Work instructions:
Restate, word for word and with no pictures, the stretch of lines in the data below that begins at the line with "Open Microsoft Edge from the taskbar" and ends at the line with "Image resolution: width=1280", inclusive.

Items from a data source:
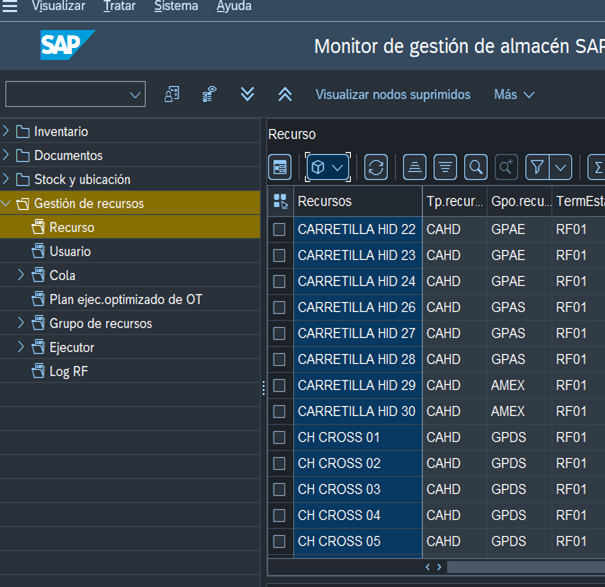
Task: Click the sort ascending icon
Action: [414, 167]
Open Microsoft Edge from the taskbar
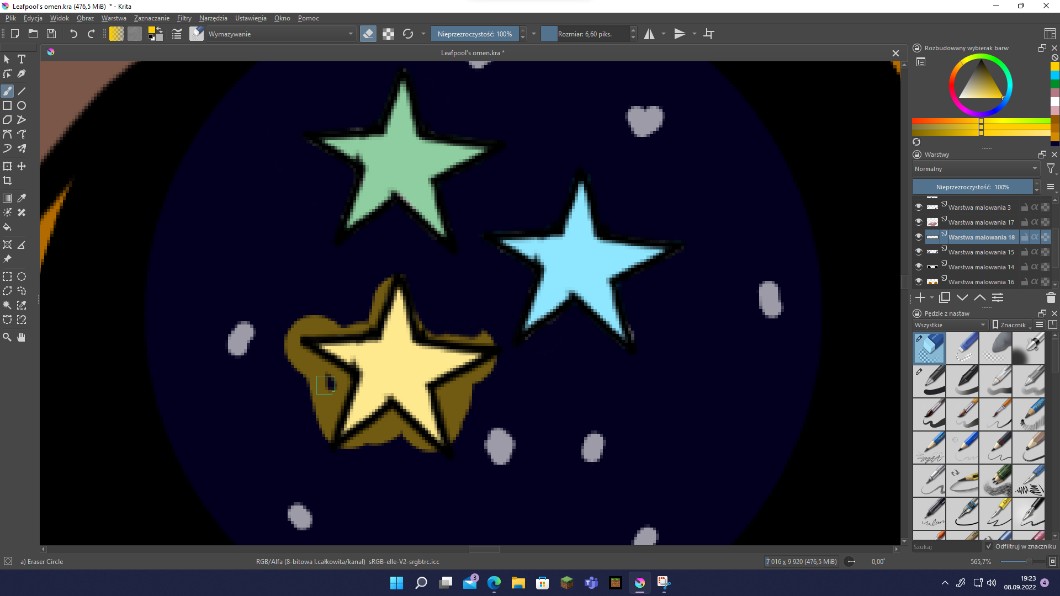 pos(494,583)
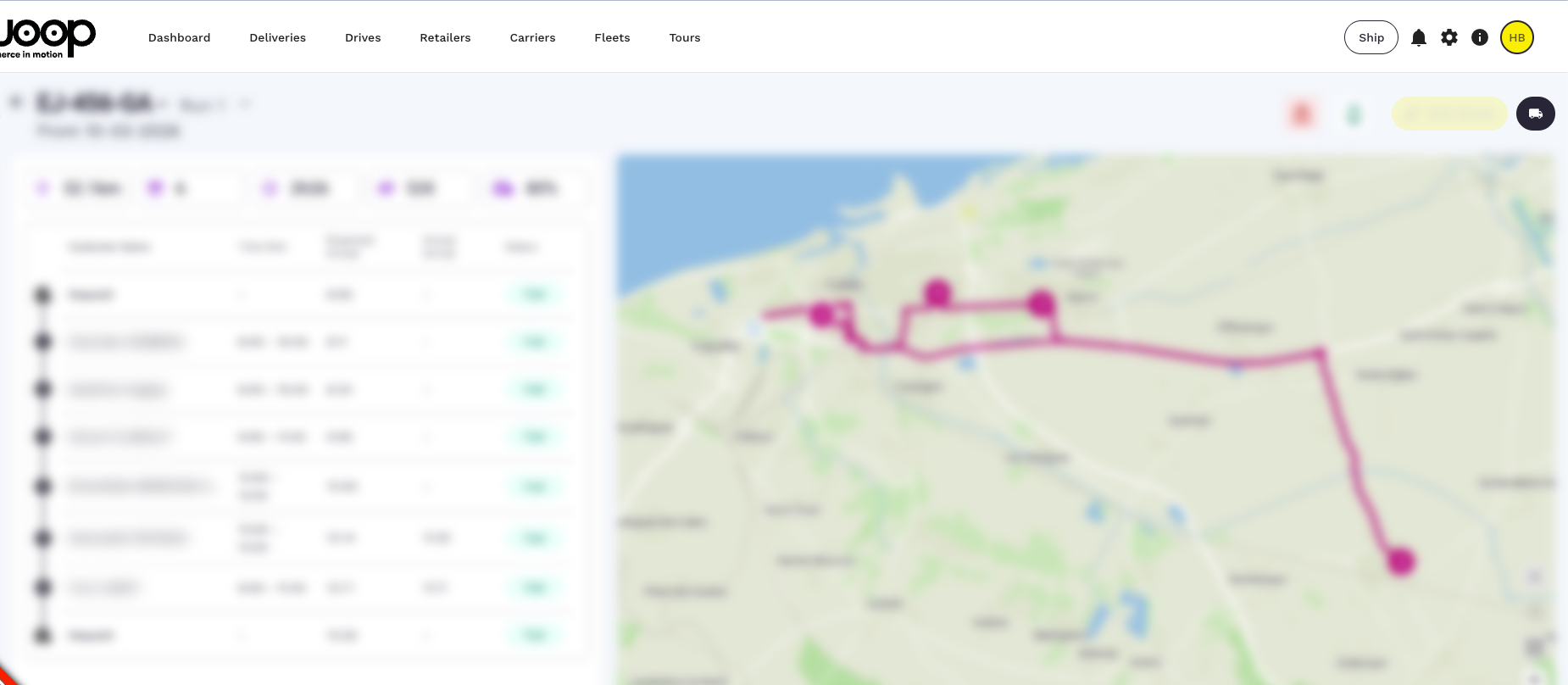Click the yellow pill button near truck icon
This screenshot has height=685, width=1568.
click(x=1448, y=114)
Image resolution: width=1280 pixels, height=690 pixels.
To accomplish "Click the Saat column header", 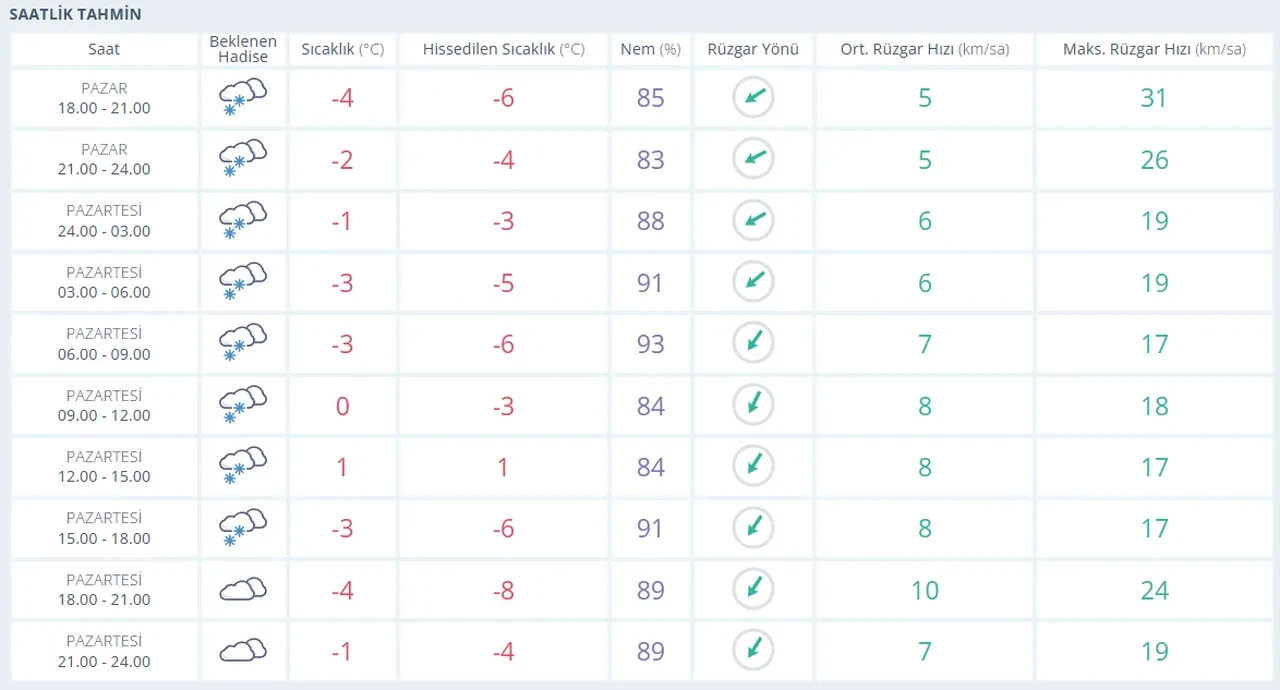I will point(104,49).
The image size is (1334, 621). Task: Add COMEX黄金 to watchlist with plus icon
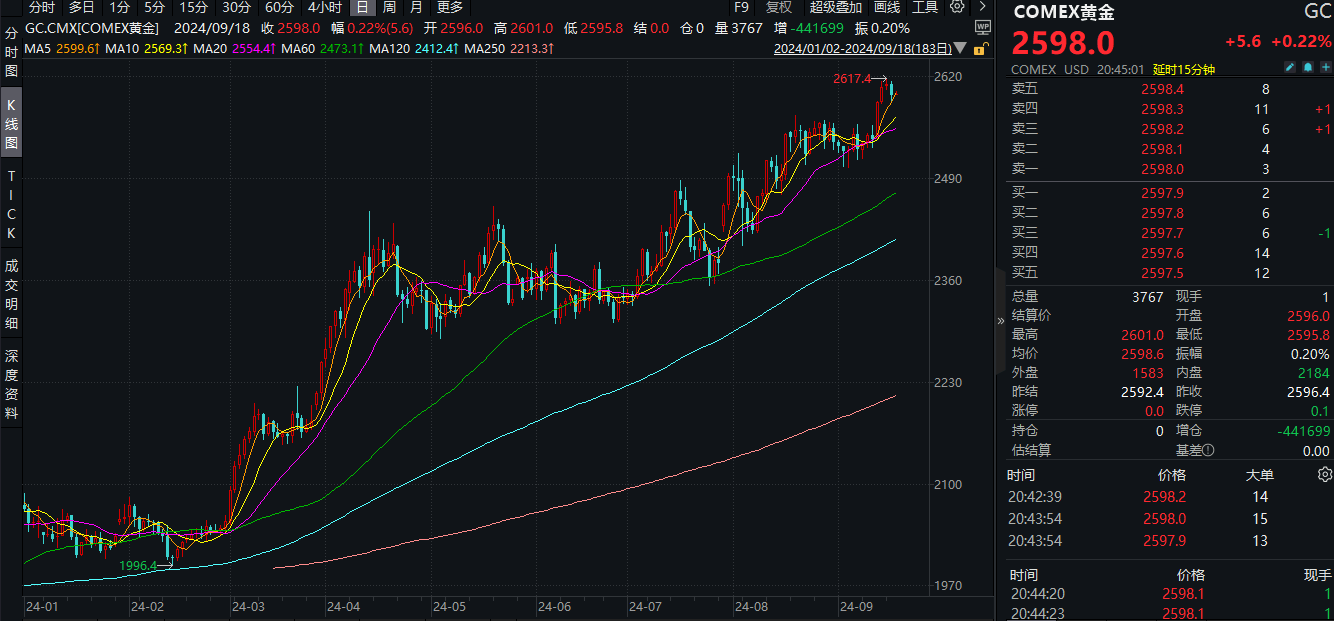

Written answer:
Open Microsoft Edge from the taskbar
 pos(494,583)
Click the yellow pill button near truck icon
This screenshot has height=685, width=1568.
click(x=1448, y=114)
Image resolution: width=1280 pixels, height=690 pixels.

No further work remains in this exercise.